Cette polémique a beaucoup été traitée sous l’angle sexiste, mais est-ce qu’il ne s’agit que de cela?

Je pense que le président de la Fédération est simplement représentatif du monde du sport vis-à-vis des femmes. Même si la place des femmes dans le sport a progressé, on apprécie encore que les sportives mettent en valeur leur féminité. Je ne sais pas si cette polémique n'est qu'une question de sexisme, mais cela en fait certainement partie. Il y a aussi autre chose derrière, un héritage culturel qui revient au galop.

Il y a aussi des tenues d’hommes qui ont fait parler à différentes époques, que ce soit le short en jean d’Agassi ou le bermuda-pyjama de Wawrinka, mais elles n’ont pas non plus entraîné de changement de règlement. Peut-être aussi parce que l’excentricité est plus acceptée chez les hommes que chez les femmes?

Jusqu'à présent, le regard porté par la société sur le corps des hommes et sur le corps des femmes n'est pas le même. Les choses changent, mais encore aujourd'hui, les médias et la publicité différencient les corps des hommes et des femmes. Ce qui n'est pas un mal en soi, mais la pression n'est pas la même. On va laisser l'excentricité aux hommes, alors que chez les femmes cette excentricité peut s'arrêter à un certain point.

Ne s’agirait-il pas finalement pour Roland-Garros d’une volonté de recréer artificiellement une image excessivement française pour des besoins publicitaires ?

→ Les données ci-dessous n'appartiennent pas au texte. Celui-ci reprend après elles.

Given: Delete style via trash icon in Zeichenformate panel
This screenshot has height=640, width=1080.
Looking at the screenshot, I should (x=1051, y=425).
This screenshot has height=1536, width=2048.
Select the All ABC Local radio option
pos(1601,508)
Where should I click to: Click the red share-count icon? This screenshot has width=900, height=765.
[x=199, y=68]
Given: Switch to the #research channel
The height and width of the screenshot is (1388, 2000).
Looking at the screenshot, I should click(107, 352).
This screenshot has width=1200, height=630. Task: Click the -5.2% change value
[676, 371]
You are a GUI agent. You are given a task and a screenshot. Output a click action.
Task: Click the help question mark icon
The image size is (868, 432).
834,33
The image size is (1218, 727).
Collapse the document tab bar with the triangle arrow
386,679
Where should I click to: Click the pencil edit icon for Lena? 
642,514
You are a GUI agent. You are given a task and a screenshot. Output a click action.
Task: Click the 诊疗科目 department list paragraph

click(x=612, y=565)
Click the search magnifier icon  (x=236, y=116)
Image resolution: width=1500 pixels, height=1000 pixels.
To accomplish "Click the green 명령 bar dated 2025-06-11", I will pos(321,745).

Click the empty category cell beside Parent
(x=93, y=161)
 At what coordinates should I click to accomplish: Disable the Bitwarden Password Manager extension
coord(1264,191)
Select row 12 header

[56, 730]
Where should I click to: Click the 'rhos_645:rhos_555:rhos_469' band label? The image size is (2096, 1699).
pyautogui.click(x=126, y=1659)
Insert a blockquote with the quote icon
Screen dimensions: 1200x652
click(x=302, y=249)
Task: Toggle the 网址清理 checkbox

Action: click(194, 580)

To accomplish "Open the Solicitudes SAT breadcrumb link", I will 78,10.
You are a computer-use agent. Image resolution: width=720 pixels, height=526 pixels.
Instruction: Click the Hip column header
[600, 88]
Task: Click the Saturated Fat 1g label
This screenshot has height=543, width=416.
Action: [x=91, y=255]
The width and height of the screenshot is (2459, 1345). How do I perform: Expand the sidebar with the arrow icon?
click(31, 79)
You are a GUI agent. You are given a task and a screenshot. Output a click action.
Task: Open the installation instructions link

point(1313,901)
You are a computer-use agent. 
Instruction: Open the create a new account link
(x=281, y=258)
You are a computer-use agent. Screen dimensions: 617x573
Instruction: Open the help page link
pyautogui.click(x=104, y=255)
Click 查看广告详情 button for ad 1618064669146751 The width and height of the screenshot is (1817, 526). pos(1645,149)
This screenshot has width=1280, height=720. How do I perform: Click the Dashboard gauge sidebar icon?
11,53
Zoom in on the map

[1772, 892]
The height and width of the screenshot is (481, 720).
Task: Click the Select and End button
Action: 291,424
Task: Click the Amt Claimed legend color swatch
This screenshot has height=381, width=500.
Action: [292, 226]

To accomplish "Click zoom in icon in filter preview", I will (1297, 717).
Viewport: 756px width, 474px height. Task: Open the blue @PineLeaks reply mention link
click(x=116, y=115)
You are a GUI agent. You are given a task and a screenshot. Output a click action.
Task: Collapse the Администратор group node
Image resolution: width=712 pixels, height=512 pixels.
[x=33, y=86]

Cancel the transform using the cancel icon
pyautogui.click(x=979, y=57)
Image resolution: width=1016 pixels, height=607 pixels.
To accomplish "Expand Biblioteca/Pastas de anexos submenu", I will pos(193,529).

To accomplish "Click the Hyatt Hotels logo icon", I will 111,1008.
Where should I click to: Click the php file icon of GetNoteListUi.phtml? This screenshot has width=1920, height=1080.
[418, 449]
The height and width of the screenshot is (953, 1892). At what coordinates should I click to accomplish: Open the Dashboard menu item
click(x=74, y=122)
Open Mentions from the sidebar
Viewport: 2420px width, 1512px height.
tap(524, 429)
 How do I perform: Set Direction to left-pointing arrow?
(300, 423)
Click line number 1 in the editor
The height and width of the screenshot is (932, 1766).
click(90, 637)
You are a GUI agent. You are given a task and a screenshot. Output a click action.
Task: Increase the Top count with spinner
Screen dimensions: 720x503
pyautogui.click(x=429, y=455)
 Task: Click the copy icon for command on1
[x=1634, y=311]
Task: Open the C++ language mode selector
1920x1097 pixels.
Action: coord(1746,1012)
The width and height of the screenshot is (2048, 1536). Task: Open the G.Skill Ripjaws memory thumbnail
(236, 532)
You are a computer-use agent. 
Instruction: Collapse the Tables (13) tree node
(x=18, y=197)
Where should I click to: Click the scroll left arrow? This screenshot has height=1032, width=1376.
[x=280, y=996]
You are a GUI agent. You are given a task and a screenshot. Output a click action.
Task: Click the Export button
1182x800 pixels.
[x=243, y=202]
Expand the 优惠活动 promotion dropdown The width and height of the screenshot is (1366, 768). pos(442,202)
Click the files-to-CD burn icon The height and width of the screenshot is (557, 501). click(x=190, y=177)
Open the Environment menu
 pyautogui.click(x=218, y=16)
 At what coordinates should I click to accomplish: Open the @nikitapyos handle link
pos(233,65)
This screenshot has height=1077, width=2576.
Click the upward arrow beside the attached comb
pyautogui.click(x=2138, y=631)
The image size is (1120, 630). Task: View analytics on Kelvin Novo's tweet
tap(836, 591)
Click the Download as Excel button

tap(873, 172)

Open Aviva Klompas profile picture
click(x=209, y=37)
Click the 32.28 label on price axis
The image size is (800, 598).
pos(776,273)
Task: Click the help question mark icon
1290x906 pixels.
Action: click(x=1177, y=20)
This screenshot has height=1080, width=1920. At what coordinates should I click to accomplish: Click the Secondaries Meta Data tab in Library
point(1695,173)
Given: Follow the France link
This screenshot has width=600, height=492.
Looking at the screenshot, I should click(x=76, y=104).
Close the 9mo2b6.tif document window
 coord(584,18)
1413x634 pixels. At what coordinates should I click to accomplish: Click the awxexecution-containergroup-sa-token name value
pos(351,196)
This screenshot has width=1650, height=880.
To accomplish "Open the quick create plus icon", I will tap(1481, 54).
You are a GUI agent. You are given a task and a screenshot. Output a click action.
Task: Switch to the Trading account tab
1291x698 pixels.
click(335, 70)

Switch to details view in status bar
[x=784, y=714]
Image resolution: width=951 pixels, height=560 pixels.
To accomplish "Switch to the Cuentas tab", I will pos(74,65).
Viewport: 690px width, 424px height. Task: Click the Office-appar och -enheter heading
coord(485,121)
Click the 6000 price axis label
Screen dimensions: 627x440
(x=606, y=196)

C'est certainement ça. La période phare du dress code en France, c'est l'entre-deux guerres et les années 50, quand les hommes ont gardé le pantalon pour jouer au tennis alors que les premiers shorts commençaient à arriver. C'était culturel. On tient à préserver une image particulière. Cette image d'élégance est remise au goût du jour dans les discours, comme celui du président Giudicelli. C'est comme un retour en arrière. Il y a peut-être une volonté de rappeler cette élégance des Mousquetaires, la grande époque des Lacoste, Borotra… Qu'on retrouve en statues dans Roland-Garros d'ailleurs. Et qui étaient le fer de lance de l'élégance du tennis français. C'est un retour vers cette période-là, peut-être pour se démarquer des autres tournois.

Cet héritage culturel revient-il également parce que le tennis est un sport plus conservateur que les autres?

Oui, même s’il s’est démocratisé, notamment au niveau de la sphère dirigeante, qui a intégré d’anciens joueurs. Mais ceux qui pilotent la fédération, ils ont cet héritage de codes de conduite, de bienséance… Ils sont certainement plus conservateurs que dans d’autres sports. Cette polémique est vraiment spécifique au tennis: c’est une activité extrêmement vue et pratiquée, avec beaucoup plus d’enjeux que dans d’autres sports moins en vue.